It’s funny how something as small as lunch can draw a line in the sand between two jobs.
After a month of interviews and applications, I started a new position at a new company two weeks ago. On paper alone it looked like the best opportunity I’ve been offered since I graduated three years ago, and certainly since I’ve come to New York: salary and benefits, aka the Holy Grail.
(Health insurance never really bothered me until this past summer when a couple of tests at the doc’s cost me almost $2000. It wasn’t available to me at my job at the time and sadly my wages didn’t allow for yet another monthly expense. And I figured I didn’t really need it and could get by on over-the-counter meds if I happened to get sick. How wrong I was… But that’s beside the point.)

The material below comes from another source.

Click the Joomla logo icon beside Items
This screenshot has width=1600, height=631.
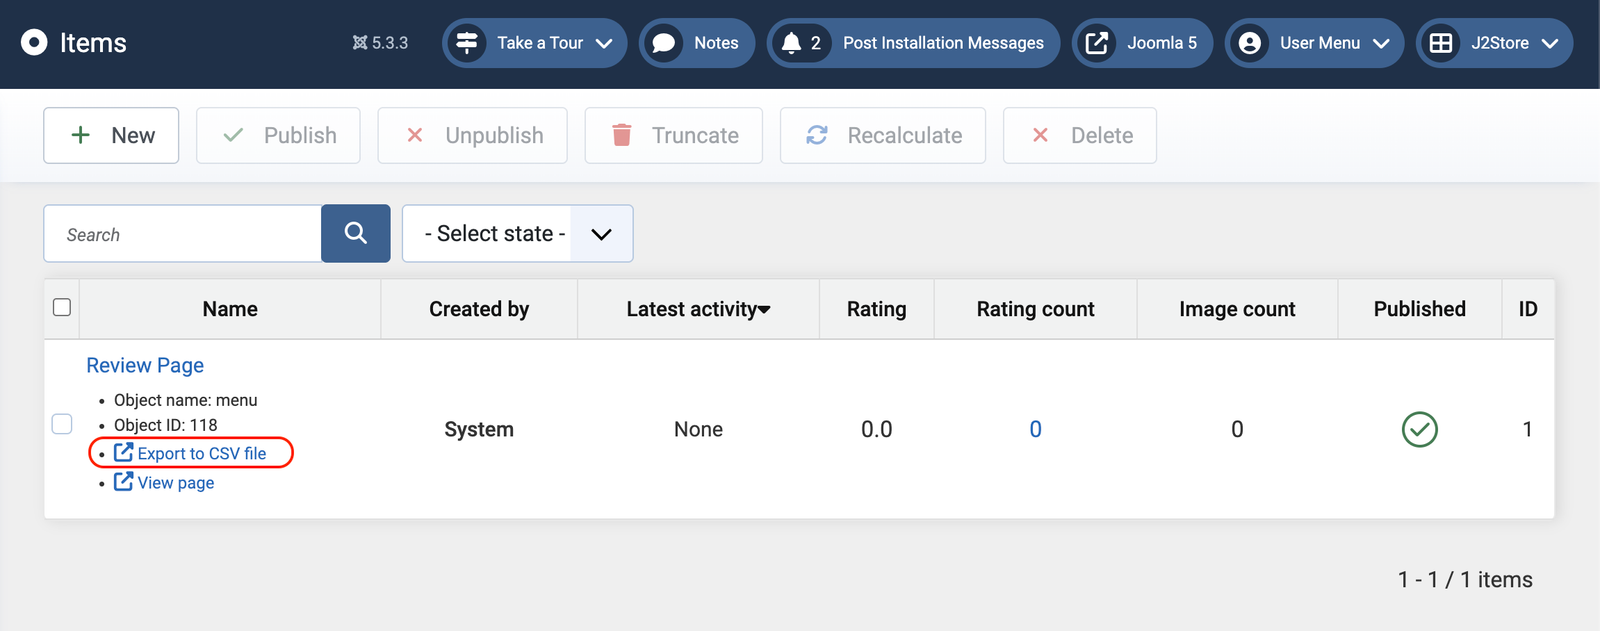point(34,43)
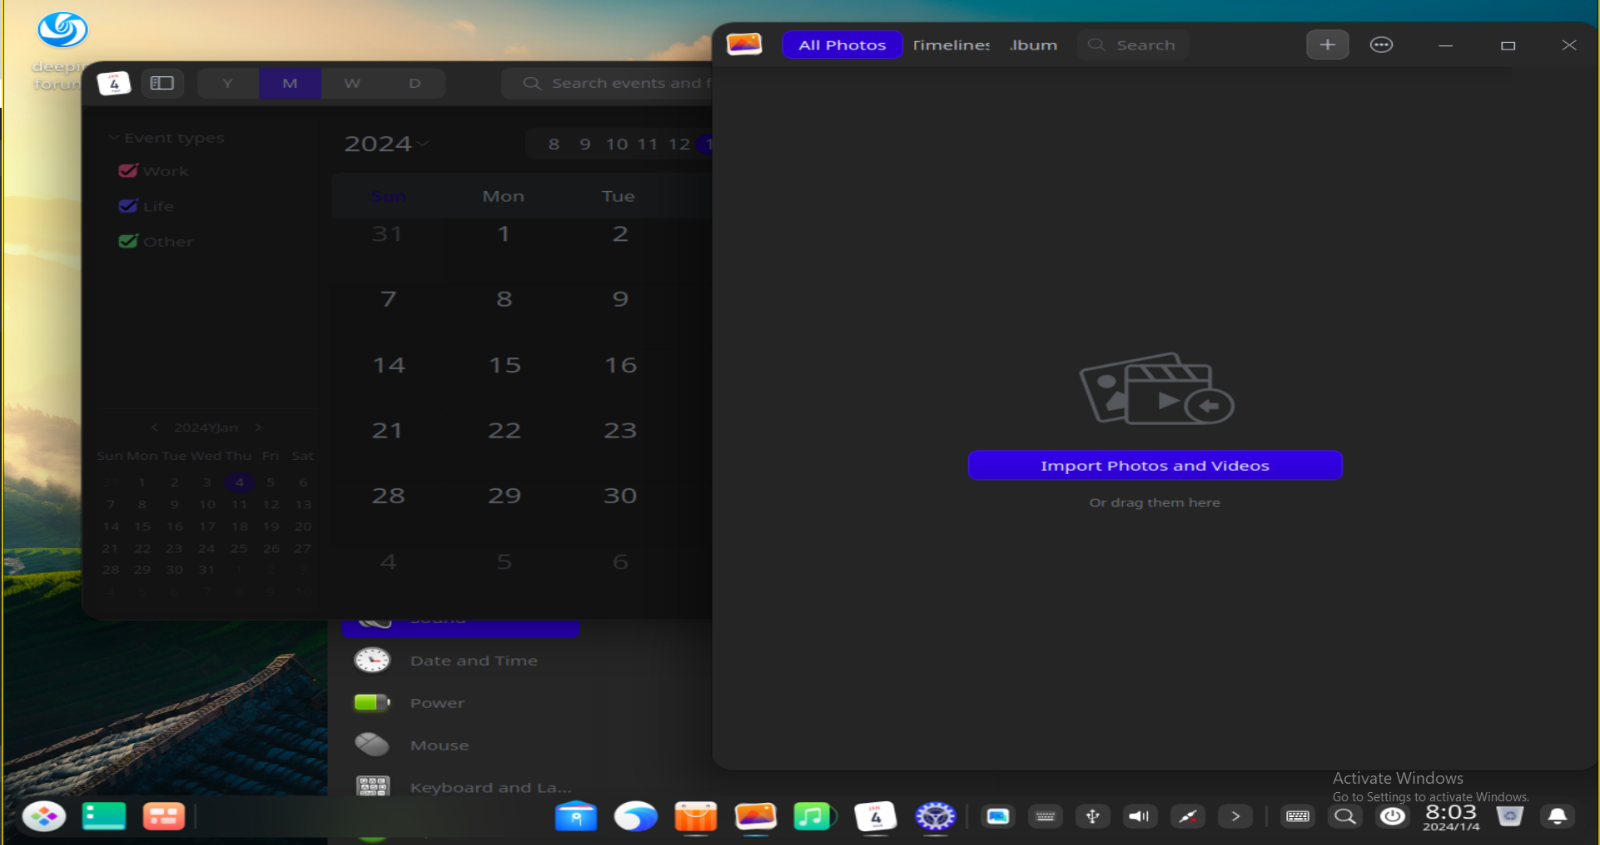Toggle the calendar sidebar panel icon

[x=162, y=83]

Within hours of being shown to my new desk, this job had trumped everything that came before, and while a brand new iMac sweetened the already-sweet deal, this isn’t based on money alone: the publishers, advertising execs, and various editors all came over and introduced themselves, actually taking the time to ask me about myself and explain their positions as opposed to the limp handshake and fake smile I was used to. On day two, my new bosses took me out to lunch at Gemma’s. Less than a week later the owner stopped by and treated the whole office to lunch at Peels.
This might seem like a tiny, insignificant thing but the last boss to buy me anything more than a coffee was Mika, from my first internship in the city, who brought her other intern and I to Chinatown for dumplings one day.
(I’ve been here since Feb ’09 and have interned/worked at three magazines since Mika. You do the math.)
Obviously I don’t expect everyone to feed their interns (Mika ran her t-shirt business from home) or employees but when you work closely with someone for a long time, I think it’s nice to show your appreciation for all that they do, be it coffee or a meal. It’s such a small gesture yet can mean so much.